**WHAT THE EXERCISE ASKS**
Write out all the records exactly, and keep any images out.

**Extracted data entries**
= Beginning of Section =

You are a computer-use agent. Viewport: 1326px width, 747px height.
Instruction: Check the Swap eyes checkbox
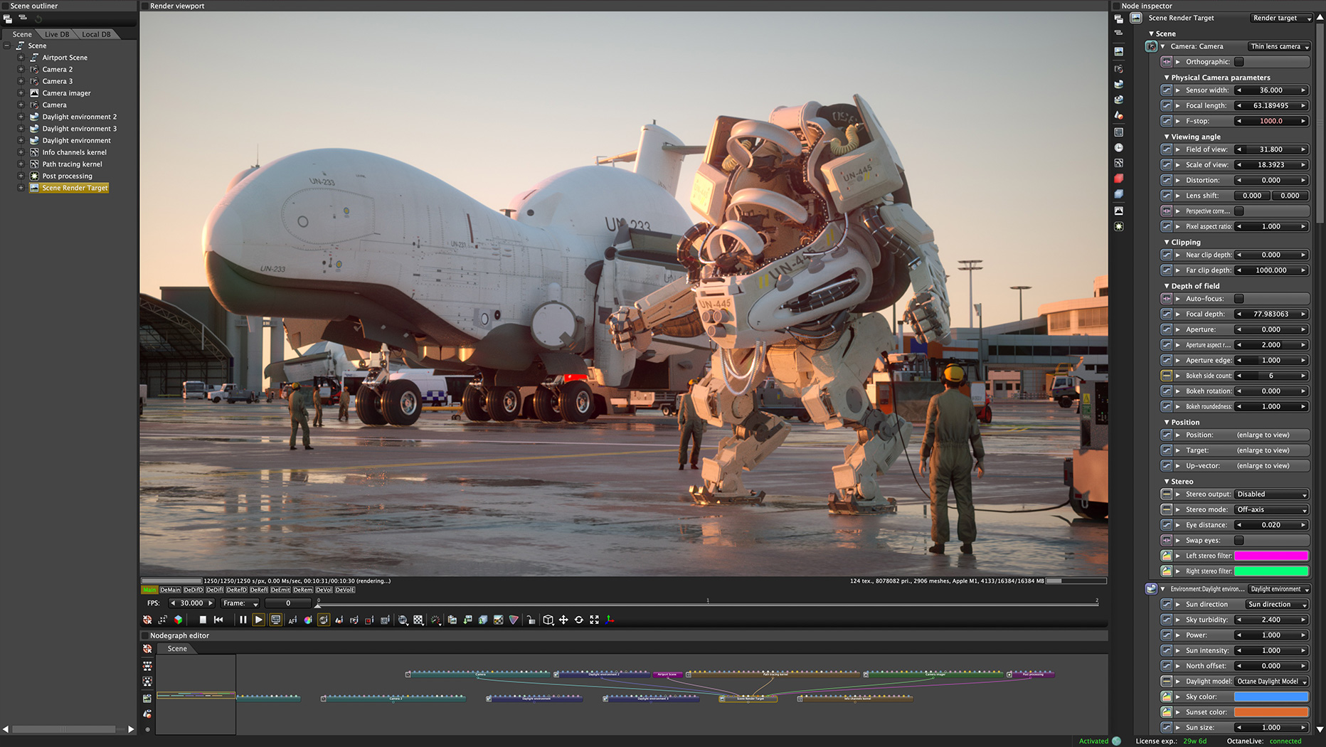coord(1239,540)
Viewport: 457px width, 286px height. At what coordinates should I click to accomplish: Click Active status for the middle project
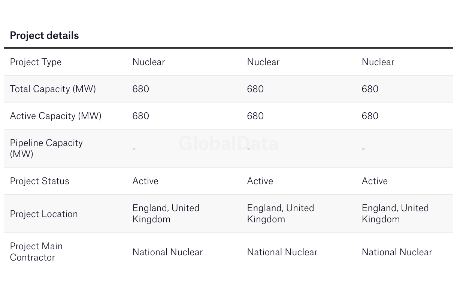(x=260, y=181)
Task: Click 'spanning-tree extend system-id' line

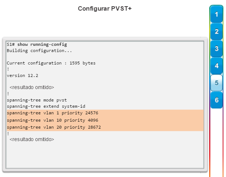Action: click(46, 106)
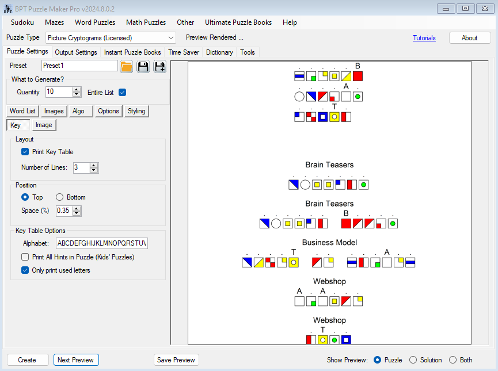
Task: Uncheck the Entire List checkbox
Action: (122, 92)
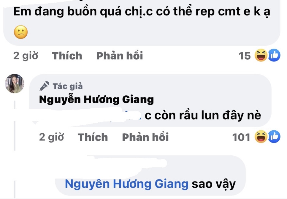Viewport: 287px width, 199px height.
Task: Like the first comment with Thích
Action: (67, 56)
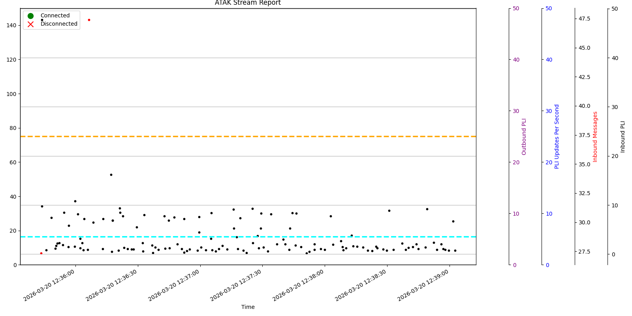Click the red dot at the bottom left
632x316 pixels.
[41, 253]
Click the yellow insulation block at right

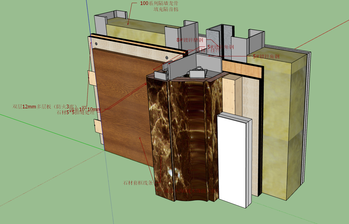(x=278, y=125)
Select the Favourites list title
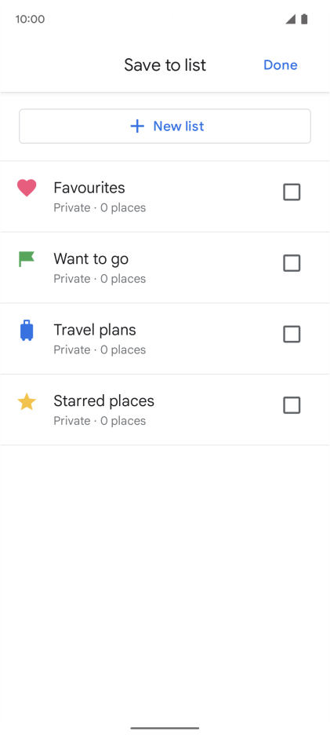The width and height of the screenshot is (330, 735). [x=89, y=188]

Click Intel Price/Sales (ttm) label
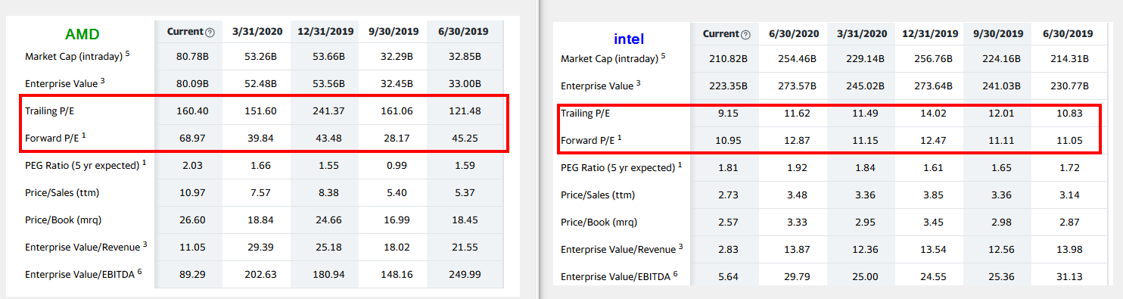click(598, 195)
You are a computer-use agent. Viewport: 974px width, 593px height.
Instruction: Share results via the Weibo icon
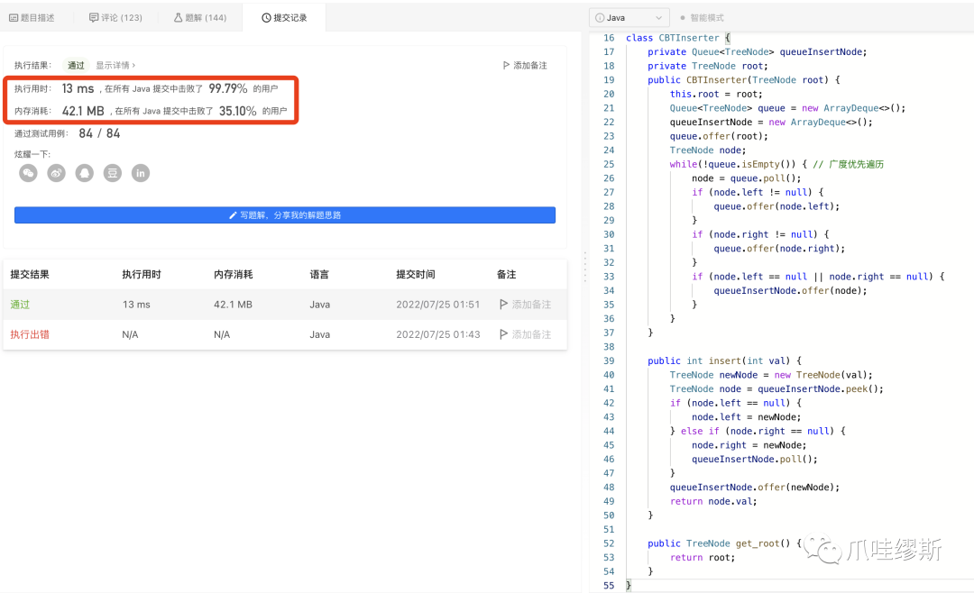tap(56, 172)
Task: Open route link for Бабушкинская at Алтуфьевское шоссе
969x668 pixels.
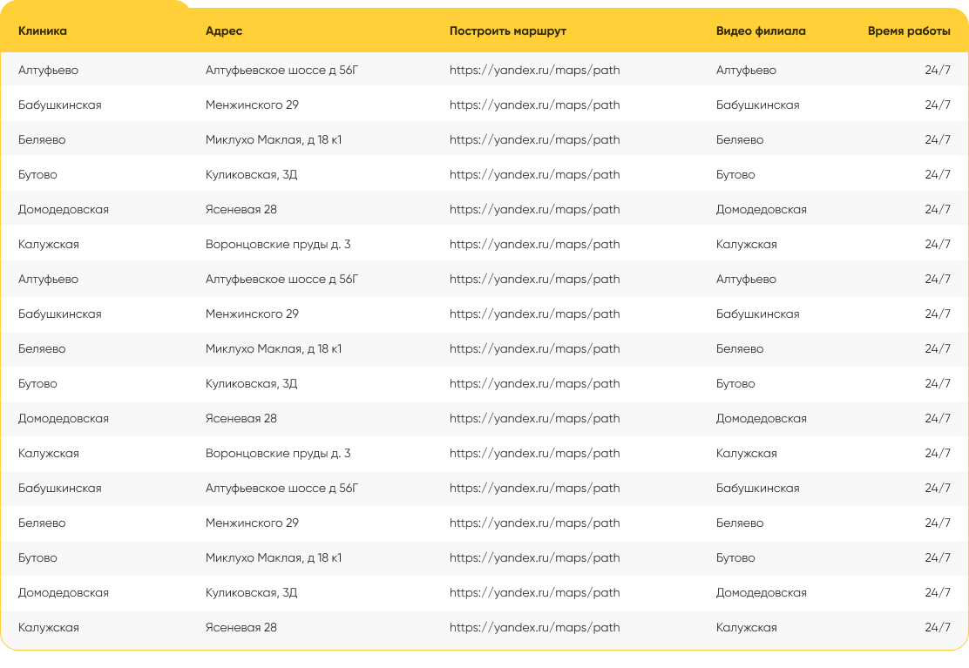Action: tap(534, 488)
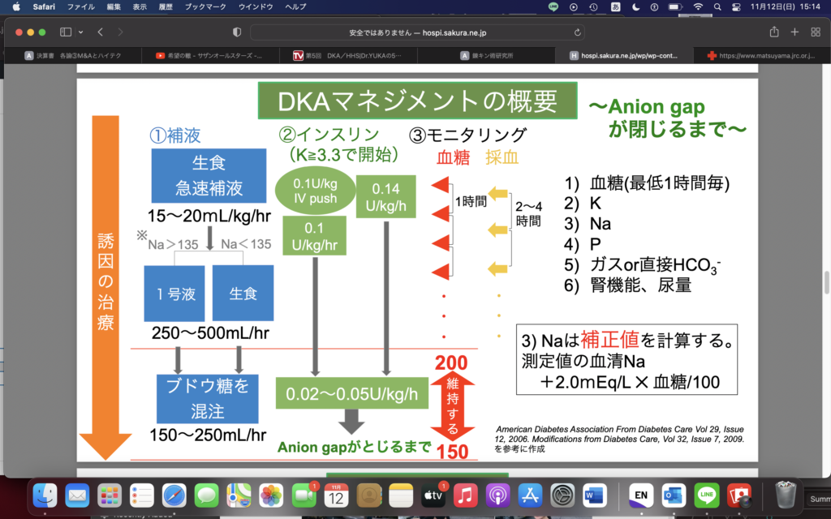The image size is (831, 519).
Task: Open Music from the Dock
Action: pyautogui.click(x=466, y=496)
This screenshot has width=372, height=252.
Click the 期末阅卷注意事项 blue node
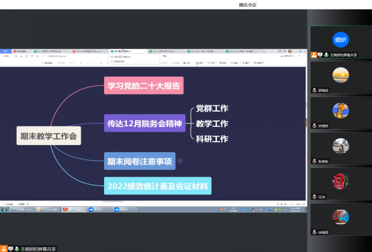[140, 161]
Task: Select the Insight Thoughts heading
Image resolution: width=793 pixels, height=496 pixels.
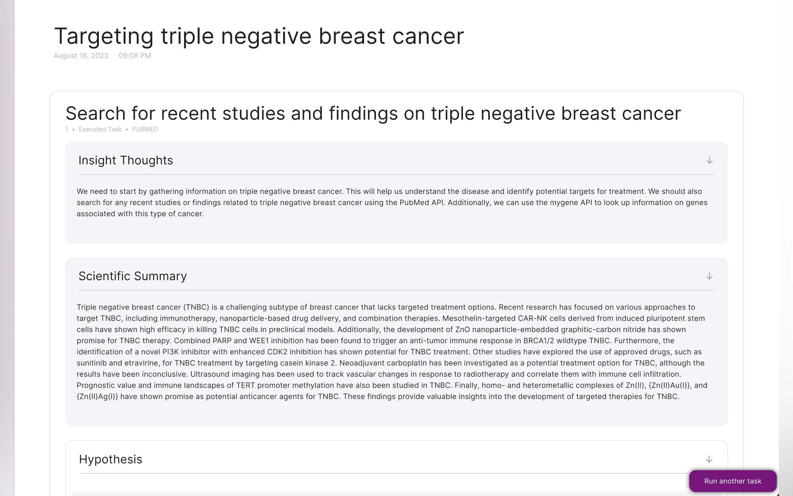Action: [x=126, y=160]
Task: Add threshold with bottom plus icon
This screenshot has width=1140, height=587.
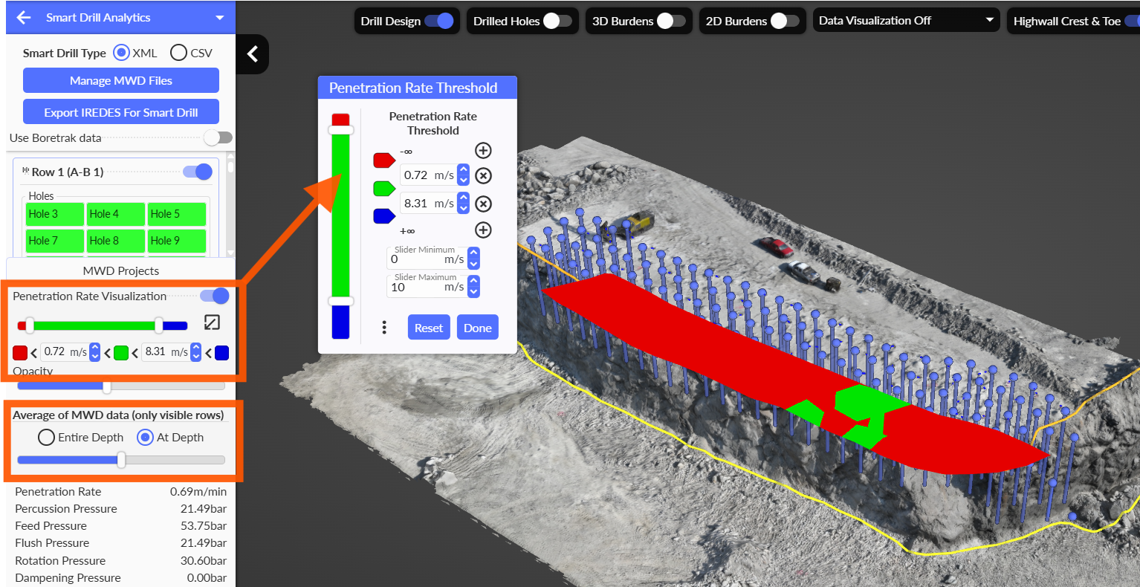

= End of Section =

**SOLUTION TO THE EXERCISE**
You are a computer-use agent. Viewport: 1326px width, 747px height.
Instruction: Check the Swap eyes checkbox
coord(1239,540)
Viewport: 457px width, 286px height. At what coordinates should I click to accomplish: Click Active status for the middle project
(x=260, y=181)
Task: Click 'spanning-tree extend system-id' line

Action: click(46, 106)
Task: Uncheck the Entire List checkbox
Action: (122, 92)
Viewport: 287px width, 199px height.
Task: Like the first comment with Thích
Action: (67, 56)
Click the red dot at the bottom left
632x316 pixels.
[41, 253]
Click the yellow insulation block at right

(x=278, y=125)
Select the Favourites list title
The width and height of the screenshot is (330, 735). [x=89, y=188]

Click Intel Price/Sales (ttm) label
click(598, 195)
You are a computer-use agent. Viewport: 974px width, 593px height.
Instruction: Share results via the Weibo icon
tap(56, 172)
Task: Open route link for Бабушкинская at Алтуфьевское шоссе
969x668 pixels.
Action: tap(534, 488)
The image size is (831, 519).
Task: Open Music from the Dock
Action: pyautogui.click(x=466, y=496)
This screenshot has width=372, height=252.
Click the 期末阅卷注意事项 blue node
[140, 161]
Task: Select the Insight Thoughts heading
Image resolution: width=793 pixels, height=496 pixels.
Action: [x=126, y=160]
Task: Add threshold with bottom plus icon
This screenshot has width=1140, height=587.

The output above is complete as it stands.